Au–S staple motion can also be constrained through external molecular environments. By introducing amide molecules to further restrict staple vibrations in Au₄₂(PET)₃₂ clusters, the room-temperature PLQY was increased to 50% and even reached 75% when embedded in a polymer matrix containing amide molecules¹² (Fig. 5B and C). In addition to environmental confinement, surface modification engineering can achieve similar effects. Deng et al. employed bis-Schiff base cross-links to restrict the movement of Au–S staples in individual Au₂₂(SG)₁₈ clusters (SG = glutathione), achieving a PLQY of 48% (ref. 77) (Fig. 5D and E). Similar to thiolate-protected systems, alkynyl-protected gold nanoclusters also feature Au–C≡CR staple motifs. Recently, metal doping within staple motifs provides another effective means of suppressing nonradiative decay in alkynyl-protected gold nanoclusters. Shi et al. doped six Cu atoms into the surface staple units of Au₂₂(^tBuPhC≡C)₁₈, yielding a more compact Au₁₆Cu₆(^tBuPhC≡C)₁₈ cluster with a near-unity PLQY approaching 100% (ref. 11) (Fig. 5F). From a theoretical perspective, suppressing staple vibrations can be viewed as mitigating excited-state structural relaxation and vibronic coupling at the surface, thereby reducing nonradiative decay.

In summary, experimental studies on the photoluminescence of ligand-protected gold nanoclusters in recent years have established a clear and reproducible set of structure–property relationships. Although the specific experimental strategies differ in their practical implementations, their underlying mechanisms can be consistently rationalized in terms of effective modulation of key parameters governing excited-state decay processes. On the one hand, radiative decay rates are enhanced by increasing the emission energy and the transition dipole moment. On the other hand, nonradiative decay is efficiently suppressed by strengthening the rigidity of ligands and surface motifs and by reducing the coupling between vibrational modes and electronic excited states.

It should be emphasized that these experimental observations cannot be fully understood solely on the basis of static structural parameters or ground-state electronic structures.
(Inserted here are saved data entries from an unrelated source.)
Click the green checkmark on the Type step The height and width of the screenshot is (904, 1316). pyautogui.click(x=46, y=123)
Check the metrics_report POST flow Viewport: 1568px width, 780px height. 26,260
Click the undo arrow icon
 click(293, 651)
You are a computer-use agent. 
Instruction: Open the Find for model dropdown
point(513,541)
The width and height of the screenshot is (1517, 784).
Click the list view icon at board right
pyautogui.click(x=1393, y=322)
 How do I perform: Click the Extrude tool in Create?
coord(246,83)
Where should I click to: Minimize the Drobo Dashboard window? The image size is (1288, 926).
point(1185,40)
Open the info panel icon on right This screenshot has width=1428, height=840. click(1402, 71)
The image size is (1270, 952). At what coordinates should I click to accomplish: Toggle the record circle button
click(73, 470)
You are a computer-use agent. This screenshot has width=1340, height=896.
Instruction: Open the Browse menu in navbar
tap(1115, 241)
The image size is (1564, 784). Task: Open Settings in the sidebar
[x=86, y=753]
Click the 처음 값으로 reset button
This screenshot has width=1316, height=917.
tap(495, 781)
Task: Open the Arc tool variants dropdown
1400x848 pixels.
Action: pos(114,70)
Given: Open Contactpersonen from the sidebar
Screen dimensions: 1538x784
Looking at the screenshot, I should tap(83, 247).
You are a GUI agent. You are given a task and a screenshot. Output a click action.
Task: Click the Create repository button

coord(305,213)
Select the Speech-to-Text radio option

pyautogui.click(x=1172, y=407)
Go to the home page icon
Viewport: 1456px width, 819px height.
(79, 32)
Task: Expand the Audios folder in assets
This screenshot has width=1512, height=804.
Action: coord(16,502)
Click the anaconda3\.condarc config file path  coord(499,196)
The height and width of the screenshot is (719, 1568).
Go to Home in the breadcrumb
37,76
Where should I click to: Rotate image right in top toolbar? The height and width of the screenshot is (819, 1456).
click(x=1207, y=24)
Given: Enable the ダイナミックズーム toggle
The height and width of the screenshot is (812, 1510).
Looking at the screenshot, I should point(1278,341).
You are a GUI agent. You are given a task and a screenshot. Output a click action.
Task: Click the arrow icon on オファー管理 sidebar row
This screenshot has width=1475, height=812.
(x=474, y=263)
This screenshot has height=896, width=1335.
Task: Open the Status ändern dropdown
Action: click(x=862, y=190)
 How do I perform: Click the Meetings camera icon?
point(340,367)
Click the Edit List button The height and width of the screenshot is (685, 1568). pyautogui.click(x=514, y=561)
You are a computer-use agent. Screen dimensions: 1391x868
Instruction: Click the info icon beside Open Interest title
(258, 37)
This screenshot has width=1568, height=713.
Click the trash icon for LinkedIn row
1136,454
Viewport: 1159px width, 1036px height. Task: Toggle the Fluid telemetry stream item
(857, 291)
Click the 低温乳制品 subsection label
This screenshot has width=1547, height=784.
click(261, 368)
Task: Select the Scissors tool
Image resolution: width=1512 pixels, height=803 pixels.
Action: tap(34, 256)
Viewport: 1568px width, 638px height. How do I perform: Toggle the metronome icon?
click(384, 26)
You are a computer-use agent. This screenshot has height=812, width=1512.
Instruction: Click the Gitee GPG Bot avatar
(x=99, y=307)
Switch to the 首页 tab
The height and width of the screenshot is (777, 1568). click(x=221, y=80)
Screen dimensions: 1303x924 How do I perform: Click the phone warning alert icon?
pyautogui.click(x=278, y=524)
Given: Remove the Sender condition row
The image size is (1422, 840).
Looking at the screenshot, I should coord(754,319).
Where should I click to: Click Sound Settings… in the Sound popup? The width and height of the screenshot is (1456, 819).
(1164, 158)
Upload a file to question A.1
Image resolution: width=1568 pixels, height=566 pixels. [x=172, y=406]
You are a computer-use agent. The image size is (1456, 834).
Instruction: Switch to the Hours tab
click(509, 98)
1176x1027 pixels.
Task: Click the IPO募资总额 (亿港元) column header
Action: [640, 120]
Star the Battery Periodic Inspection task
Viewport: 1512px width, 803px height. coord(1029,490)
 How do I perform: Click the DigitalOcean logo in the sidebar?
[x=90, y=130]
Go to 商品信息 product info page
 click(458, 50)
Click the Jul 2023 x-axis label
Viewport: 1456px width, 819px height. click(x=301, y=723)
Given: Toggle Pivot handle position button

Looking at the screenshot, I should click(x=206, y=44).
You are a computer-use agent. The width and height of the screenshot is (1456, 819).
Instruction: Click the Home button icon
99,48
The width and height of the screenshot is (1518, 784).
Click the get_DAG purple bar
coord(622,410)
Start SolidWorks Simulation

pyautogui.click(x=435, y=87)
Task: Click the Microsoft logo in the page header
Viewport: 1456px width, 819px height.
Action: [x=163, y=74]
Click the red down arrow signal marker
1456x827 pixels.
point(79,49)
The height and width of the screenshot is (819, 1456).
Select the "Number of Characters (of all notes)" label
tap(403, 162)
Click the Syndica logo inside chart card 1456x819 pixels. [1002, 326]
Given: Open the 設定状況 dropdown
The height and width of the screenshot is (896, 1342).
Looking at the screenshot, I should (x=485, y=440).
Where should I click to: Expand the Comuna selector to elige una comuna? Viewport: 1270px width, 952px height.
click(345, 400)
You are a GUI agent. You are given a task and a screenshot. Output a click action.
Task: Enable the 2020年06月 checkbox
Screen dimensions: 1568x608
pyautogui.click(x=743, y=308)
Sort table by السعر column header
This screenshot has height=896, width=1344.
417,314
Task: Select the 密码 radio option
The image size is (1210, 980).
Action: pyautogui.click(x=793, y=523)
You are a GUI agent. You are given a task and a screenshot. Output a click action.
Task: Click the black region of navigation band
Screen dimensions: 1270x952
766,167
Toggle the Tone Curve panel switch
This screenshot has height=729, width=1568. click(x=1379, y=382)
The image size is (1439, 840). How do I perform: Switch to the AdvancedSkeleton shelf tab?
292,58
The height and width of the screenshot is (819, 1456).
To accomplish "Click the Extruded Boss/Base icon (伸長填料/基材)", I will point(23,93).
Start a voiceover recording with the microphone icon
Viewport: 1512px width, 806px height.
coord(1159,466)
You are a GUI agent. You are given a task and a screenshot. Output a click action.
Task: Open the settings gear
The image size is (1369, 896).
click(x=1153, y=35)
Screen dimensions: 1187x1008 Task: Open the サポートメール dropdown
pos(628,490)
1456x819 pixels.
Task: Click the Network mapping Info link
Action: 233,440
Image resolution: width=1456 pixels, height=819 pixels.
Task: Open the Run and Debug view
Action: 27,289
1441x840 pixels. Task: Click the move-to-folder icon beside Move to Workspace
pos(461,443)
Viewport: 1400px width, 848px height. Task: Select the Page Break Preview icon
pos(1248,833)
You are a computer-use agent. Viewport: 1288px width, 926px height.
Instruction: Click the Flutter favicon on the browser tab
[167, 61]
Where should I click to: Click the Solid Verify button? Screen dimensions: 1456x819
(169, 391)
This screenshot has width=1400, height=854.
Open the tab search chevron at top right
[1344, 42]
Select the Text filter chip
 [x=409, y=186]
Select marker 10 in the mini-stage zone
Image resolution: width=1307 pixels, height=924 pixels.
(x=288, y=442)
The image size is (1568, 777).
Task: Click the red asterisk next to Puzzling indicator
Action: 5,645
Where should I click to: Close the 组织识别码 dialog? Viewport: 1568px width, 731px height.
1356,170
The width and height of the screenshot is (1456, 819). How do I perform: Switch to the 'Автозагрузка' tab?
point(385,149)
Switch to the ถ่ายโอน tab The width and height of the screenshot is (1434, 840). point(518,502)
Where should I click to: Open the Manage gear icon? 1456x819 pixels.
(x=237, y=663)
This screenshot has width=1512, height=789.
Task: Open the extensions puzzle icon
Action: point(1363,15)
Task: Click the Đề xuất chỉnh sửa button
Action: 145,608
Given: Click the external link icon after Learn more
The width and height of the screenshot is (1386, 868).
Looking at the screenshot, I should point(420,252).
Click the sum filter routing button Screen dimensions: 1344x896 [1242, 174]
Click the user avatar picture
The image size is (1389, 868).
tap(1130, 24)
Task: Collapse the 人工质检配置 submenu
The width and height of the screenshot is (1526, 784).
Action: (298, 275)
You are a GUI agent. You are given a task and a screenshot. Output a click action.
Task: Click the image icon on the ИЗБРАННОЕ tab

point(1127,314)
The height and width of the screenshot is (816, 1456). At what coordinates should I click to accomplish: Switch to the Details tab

Instead, they critically depend on excited-state electronic structure characteristics, including energy levels, coupling parameters, and the dynamical evolution of excited-state decay processes. Therefore, to achieve a systematic mechanistic understanding and predictive capability for the PLQY of ligand-protected gold nanoclusters, it is essential to introduce theoretical and computational frameworks centered on excited states. Beyond identifying the key factors governing PLQY, theoretical methods are also indispensable for determining emission types, elucidating emission origins, and describing the dynamics of nonradiative relaxation processes. This includes not only calculations of excited-state energies and transition properties based on TDDFT, but also quantitative descriptions of SOC effects, ISC, and vibrational coupling accompanied by structural relaxation. On this basis, the following section will focus on the crucial role of excited-state theoretical approaches in addressing these issues.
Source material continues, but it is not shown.